Stated goal ::
In the hinge text, what does FIG. 4 depict?

Text shown ::

The primary object of this invention is to resolve aforesaid disadvantages by providing two unidirectional hinges facing at the same direction to reduce metal friction wearing and to grip tightly by spiral force at the stationary state.
Another object of this invention is to double the durability of the hinge when turning and producing friction reciprocally at different sides, and to provide two sides of the body for fastening use to reduce fabrication and structure costs.
A further object of this invention is to provide different forces when the hinge is opened and fastened so that there is no need for fastening when the hinge is turned in one direction. The reaction force may restore the elastic force at another side. Hence there is no metal fatigue even under repetitive using. The hinge may have a longer durability.
Still another object of this invention is to provide a dual same-direction construction to maintain one way friction during reciprocal movements thereby to avoid the conventional two-way friction wearing and metal fatigue.
BRIEF DESCRIPTION OF THE DRAWINGS
In order to attain the foregoing objects, the hinge of this invention includes a pivot pin and two rotary members pivotally engaged with the pivot pin at the same direction. Each rotary member has a fastening section connecting a pivot barrel which is pivotally engaged with the pivot pin. The pivot barrel has an edge which forms an action gap with the juncture of the fastening section and the pivot barrel. When one of the rotary members is turned, the action gap of the turning rotary member becomes an open state while the action gap of the non-turning rotary member becomes a closed state and grips the pivot pin tightly, therefore to form an unidirectional hinge that is fastened at the same direction.
The invention, as well as its many advantages, may be further understood by the following detailed description and drawings, in which:
FIG. 1 is a perspective view of this invention.
FIG. 2 is an exploded view of this invention.
FIGS. 3A and 3B are schematic views of this invention, in action.
FIG. 4 is an exploded view of another embodiment of this invention.
DETAILED DESCRIPTION OF THE PREFERRED EMBODIMENTS
FIG. 5 is an exploded view of a further embodiment of this invention.
Referring to FIGS. 1 and 2, the hinge according to this invention includes a pivot pin 1 and two rotary members 2 and 2′ pivotally engaged with the pivot pin 1. The rotary member 2 and 2′ are fastened at the same direction, and are turnable in only one direction for reducing metal friction wearing.

Information supplied ::
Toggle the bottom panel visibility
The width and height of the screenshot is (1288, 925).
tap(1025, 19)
...
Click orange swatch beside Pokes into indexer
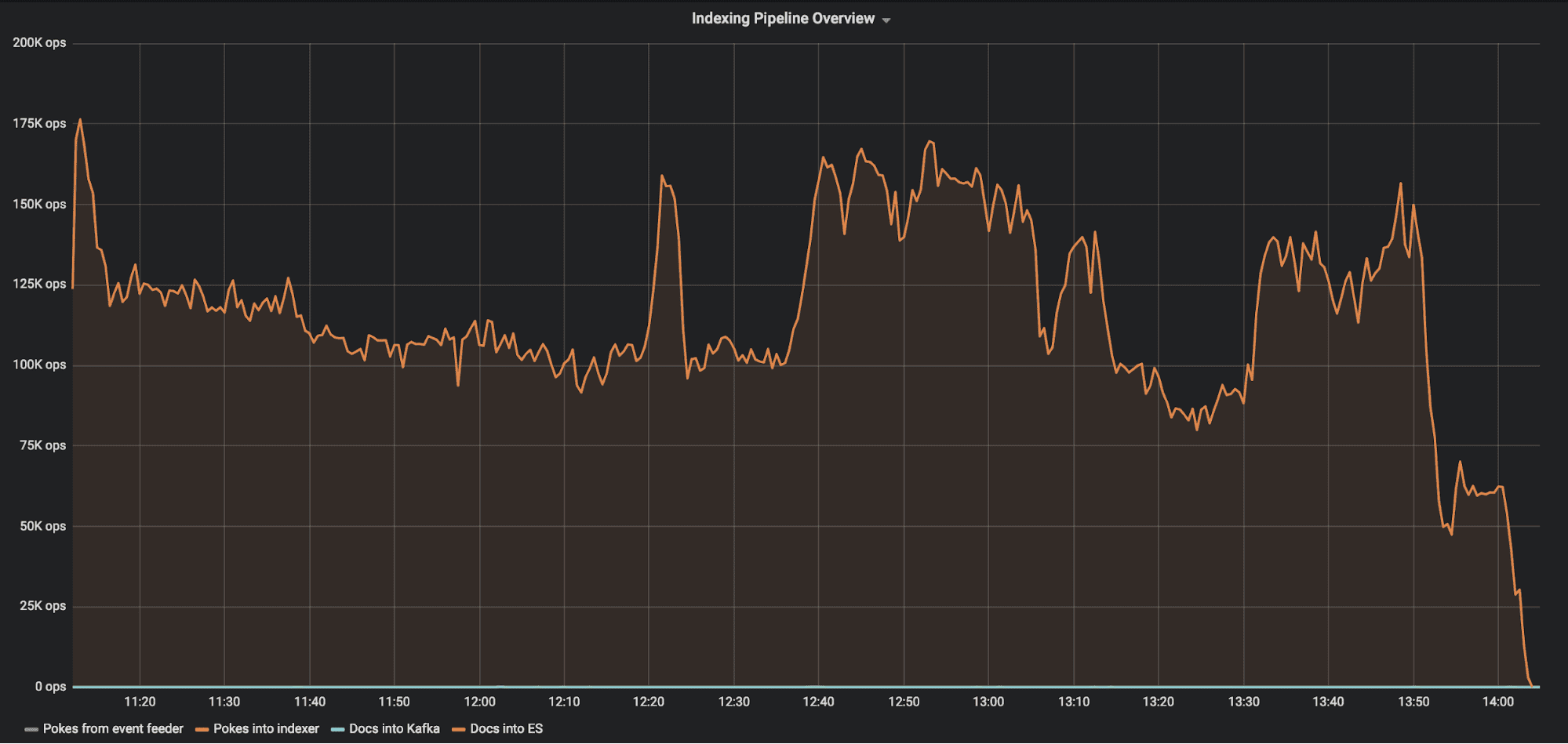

Task output ::
An exploded view of another embodiment of the invention.